Many people loathed the Westboro Baptist Church’s message, but the USA rightfully protected their right to be seen and heard, writes Aaron McKenna.

Aaron McKenna

THE FOUNDER OF the Westboro Baptist Church, Fred Phelps, has died aged 84. His legacy is one of an attention-seeking hate monger who seemed to be most interested in self-promotion for its own sake.

He is a rare individual in that he will not be missed by many at all who knew of his life’s work. There are more than a few who will wish him an afterlife in hell. Personally I would prefer to imagine a hereafter spent in the embrace of a benevolent God who does in fact love fags, dead soldiers and all the other people that Phelps trolled during his long life of controversy. The God I was raised with is, for all our imperfect human corruptions of religion, a merciful sort.

Ordained at 17 and since then expelled from the religious orders he was associated with bar his self-founded church of hate, Phelps was a successful lawyer until he was disbarred from that profession also for his spiteful ways.

Westboro and civil rights

Phelps and his ‘church’ won a few notable civil rights cases in their day. Notably, the US Supreme Court recently ruled that his gang of thugs could not be sued for inflicting pain on grieving families.

On the face of it, this seems abhorrent. Westboro has rubbed countless grains of salt into the wounds of families who have lost a loved one to wars or the scourge of Aids. These families do not deserve such treatment and the members of Westboro are a sickeningly degenerate lot for inflicting it.

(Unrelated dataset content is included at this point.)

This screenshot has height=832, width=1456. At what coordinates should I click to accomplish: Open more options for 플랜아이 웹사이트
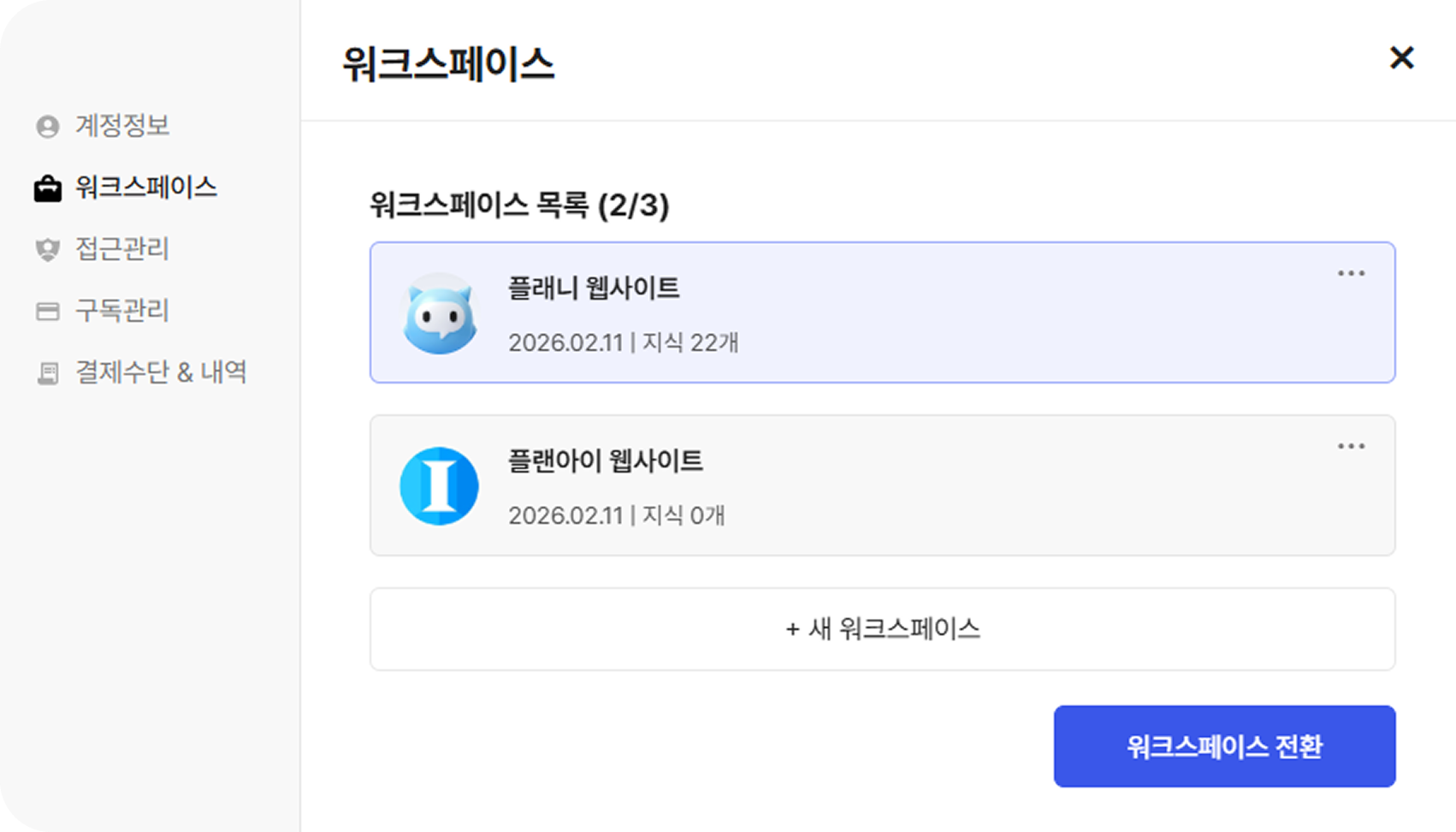click(x=1351, y=447)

But in a way, Phelps gifted the society he sought to tarnish with something important: a reaffirmation of the freedoms that are the foundation of any truly open and democratic society. Westboro is an aberration, probably not one of a kind but close enough if you exclude copycats. Society has not collapsed into a morass of spitefulness sparked by an evangelical message of a vengeful God.

Quite the opposite, in fact. In response to Westboro many groups sprung up in far greater numbers to honour the dead that Phelps sought to denigrate. Unfortunately our news media thrives on negativity more than positivity, and the sight of Phelps clan children holding “God Hates Fags” signs at a funeral got more traction than the thousand acts of kindness and love that went on around it.

For all its ills, I firmly believe that on balance the world is a fundamentally good place with good people in it. Phelps did more to remind me of that than he ever did manage to sow any seed of grief in my heart. That was not his intended gift, but it is the one that was received.

Freedom of expression

So, too, Westboro has been a litmus test for just how seriously the United States takes freedom of expression. Banning Westboro or severely restricting its activities in law would not be an unpopular thing to do. In Ireland and many other democratic countries the mechanisms exist to effectively stymie a group like Westboro should it decide to show its ugly head. This is, in one way, unfortunate.

Hard cases make bad law, and mechanisms to bar a group like Westboro can never be specific enough to prevent future misuse. In any event, the very precedent is a mechanism in and of itself. In Ireland we actually live under some very restrictive laws with regard to freedom of speech and expression, but they are mostly ignored by precedent these days. Nevertheless, laws such as the one to punish blasphemy are possible in a country that would not pass the Westboro litmus test: if we wouldn’t allow someone like Fred Phelps to spread a message we find distasteful, we have created the mechanism to stifle a message that is simply controversial. Indeed, if Phelps had ever operated on these shores there is a decent chance that the famously controversial blasphemy laws would have been invoked in any attempt to shut him down.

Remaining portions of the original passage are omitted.